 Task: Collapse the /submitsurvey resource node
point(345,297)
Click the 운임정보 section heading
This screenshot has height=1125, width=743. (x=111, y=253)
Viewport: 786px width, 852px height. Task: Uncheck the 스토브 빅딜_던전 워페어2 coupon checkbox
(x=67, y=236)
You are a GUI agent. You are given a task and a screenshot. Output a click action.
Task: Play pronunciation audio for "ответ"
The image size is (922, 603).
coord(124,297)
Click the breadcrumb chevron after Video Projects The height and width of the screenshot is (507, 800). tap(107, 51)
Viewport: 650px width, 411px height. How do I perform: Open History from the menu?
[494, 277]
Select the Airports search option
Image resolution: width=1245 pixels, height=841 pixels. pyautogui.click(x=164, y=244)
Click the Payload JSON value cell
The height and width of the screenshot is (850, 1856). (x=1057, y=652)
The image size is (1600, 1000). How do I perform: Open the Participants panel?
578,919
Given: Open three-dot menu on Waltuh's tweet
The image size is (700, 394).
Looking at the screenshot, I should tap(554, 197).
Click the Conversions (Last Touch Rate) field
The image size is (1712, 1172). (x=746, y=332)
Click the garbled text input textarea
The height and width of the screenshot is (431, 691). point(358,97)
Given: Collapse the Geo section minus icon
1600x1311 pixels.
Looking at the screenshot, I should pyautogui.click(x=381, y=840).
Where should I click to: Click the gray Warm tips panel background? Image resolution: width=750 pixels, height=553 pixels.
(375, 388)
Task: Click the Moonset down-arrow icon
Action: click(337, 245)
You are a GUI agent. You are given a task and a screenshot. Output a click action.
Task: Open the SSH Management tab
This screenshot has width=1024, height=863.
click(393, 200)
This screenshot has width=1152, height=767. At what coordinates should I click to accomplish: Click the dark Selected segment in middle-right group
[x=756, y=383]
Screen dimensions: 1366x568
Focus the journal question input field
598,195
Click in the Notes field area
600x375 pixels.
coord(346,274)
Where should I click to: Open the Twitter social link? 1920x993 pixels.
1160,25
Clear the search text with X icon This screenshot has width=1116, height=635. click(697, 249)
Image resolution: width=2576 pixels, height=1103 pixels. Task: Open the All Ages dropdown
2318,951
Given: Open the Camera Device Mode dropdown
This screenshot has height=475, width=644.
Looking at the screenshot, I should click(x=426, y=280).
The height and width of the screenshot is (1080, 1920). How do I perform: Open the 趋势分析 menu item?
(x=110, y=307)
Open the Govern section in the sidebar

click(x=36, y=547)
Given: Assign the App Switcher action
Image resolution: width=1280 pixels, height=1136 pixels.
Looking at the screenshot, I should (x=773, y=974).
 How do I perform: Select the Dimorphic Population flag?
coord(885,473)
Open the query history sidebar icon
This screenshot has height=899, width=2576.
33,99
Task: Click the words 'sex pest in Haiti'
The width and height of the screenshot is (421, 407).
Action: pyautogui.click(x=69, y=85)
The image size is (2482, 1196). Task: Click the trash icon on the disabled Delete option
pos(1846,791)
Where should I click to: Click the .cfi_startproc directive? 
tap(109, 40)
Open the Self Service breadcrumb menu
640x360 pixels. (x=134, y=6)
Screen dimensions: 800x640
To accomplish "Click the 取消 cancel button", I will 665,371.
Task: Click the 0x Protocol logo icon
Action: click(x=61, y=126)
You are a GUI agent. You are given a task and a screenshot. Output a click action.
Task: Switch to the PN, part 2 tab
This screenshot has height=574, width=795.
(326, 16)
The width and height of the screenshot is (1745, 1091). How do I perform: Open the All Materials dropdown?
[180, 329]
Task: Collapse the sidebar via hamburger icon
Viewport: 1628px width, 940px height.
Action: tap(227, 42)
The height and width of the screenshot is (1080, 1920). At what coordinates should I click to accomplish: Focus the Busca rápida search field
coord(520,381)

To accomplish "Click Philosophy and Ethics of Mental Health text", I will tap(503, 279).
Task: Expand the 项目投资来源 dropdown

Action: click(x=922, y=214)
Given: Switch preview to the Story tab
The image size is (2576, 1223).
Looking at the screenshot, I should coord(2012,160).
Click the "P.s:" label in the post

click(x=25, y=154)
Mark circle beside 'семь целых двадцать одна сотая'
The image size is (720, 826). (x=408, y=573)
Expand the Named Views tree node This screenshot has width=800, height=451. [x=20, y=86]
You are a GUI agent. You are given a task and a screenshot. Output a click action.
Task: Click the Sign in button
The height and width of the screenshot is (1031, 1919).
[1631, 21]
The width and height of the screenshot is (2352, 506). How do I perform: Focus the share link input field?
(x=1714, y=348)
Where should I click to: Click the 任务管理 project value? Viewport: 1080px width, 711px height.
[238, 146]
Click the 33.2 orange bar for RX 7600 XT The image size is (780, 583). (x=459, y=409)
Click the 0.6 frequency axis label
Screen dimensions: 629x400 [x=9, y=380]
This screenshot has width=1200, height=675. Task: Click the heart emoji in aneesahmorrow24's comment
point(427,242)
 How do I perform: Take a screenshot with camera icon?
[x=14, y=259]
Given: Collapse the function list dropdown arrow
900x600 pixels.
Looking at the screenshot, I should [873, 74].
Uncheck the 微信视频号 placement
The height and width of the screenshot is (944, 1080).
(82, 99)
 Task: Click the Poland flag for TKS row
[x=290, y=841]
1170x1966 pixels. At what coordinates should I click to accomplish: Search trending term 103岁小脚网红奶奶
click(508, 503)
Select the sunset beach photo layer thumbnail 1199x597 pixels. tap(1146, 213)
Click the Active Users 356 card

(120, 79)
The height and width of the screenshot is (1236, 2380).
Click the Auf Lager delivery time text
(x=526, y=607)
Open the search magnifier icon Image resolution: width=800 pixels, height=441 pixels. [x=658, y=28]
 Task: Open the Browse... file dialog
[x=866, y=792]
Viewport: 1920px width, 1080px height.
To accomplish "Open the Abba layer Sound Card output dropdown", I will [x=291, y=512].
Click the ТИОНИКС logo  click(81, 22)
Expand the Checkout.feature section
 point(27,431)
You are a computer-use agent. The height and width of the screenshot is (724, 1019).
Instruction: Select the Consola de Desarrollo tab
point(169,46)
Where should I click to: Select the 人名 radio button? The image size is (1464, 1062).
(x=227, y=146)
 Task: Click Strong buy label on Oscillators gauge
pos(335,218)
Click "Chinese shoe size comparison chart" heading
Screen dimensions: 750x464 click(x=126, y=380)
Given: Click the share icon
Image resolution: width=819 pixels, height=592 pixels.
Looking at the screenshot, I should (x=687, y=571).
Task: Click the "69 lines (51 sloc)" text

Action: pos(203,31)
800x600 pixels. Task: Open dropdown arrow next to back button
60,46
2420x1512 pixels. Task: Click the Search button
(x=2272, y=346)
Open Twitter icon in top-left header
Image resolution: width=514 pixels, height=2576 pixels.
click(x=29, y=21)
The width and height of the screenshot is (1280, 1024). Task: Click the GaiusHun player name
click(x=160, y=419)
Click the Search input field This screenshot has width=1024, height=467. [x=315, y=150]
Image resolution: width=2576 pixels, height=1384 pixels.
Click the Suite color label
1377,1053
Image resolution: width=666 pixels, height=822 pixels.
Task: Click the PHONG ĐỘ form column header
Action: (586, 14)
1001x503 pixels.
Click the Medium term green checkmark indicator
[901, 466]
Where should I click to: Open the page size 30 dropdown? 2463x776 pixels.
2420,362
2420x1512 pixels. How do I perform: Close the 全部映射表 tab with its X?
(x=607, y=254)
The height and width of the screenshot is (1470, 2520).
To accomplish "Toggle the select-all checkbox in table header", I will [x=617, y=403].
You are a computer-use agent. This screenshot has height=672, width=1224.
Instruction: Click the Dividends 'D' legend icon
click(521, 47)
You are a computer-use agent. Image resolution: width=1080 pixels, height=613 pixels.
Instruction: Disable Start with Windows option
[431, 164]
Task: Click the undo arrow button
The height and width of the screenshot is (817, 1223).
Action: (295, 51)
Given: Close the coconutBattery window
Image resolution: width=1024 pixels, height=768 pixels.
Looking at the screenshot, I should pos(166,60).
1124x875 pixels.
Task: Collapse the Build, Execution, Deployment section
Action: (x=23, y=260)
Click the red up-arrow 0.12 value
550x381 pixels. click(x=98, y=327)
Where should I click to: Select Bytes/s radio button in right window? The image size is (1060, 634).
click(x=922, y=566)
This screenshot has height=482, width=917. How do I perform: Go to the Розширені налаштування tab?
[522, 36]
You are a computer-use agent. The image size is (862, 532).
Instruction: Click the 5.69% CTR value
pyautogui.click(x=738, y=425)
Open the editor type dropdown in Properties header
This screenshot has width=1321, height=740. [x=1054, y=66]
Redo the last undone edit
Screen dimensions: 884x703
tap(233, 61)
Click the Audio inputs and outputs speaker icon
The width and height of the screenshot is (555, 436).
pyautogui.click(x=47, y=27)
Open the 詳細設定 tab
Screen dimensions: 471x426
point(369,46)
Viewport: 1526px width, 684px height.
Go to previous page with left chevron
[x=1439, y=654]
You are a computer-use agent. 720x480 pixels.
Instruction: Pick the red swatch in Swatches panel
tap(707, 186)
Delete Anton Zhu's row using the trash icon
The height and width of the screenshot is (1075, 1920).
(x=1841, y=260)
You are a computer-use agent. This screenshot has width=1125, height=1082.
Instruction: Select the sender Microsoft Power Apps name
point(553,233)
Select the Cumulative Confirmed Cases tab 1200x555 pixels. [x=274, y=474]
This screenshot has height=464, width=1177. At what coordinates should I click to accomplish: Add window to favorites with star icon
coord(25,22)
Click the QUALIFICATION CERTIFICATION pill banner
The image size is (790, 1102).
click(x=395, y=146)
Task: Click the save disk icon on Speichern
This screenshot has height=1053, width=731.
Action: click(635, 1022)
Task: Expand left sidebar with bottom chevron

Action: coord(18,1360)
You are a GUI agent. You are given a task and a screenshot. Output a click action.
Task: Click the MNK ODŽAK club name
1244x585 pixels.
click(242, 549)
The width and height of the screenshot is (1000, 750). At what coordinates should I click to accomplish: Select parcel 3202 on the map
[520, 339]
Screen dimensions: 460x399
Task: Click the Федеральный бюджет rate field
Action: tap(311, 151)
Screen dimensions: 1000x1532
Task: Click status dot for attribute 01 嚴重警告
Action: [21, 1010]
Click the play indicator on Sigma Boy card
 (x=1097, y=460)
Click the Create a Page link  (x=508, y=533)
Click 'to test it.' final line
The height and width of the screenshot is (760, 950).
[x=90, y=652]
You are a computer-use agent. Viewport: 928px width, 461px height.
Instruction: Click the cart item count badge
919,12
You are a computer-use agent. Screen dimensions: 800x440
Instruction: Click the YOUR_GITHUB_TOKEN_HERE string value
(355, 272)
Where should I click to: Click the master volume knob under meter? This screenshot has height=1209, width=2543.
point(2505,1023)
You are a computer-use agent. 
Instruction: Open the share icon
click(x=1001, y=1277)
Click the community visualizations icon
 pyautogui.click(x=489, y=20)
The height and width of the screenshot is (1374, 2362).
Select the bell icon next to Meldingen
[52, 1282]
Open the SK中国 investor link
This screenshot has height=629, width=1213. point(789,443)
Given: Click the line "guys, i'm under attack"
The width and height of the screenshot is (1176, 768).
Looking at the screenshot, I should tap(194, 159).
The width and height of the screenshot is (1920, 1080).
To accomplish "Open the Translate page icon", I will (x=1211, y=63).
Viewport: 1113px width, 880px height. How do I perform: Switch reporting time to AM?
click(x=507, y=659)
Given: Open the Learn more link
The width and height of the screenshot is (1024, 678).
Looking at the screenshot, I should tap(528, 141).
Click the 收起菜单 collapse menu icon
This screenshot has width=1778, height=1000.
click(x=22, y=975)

━━━━

Problem description –
How many lines in the data above contain the word "Focus"? Reply with the number alone.

Solution below –
3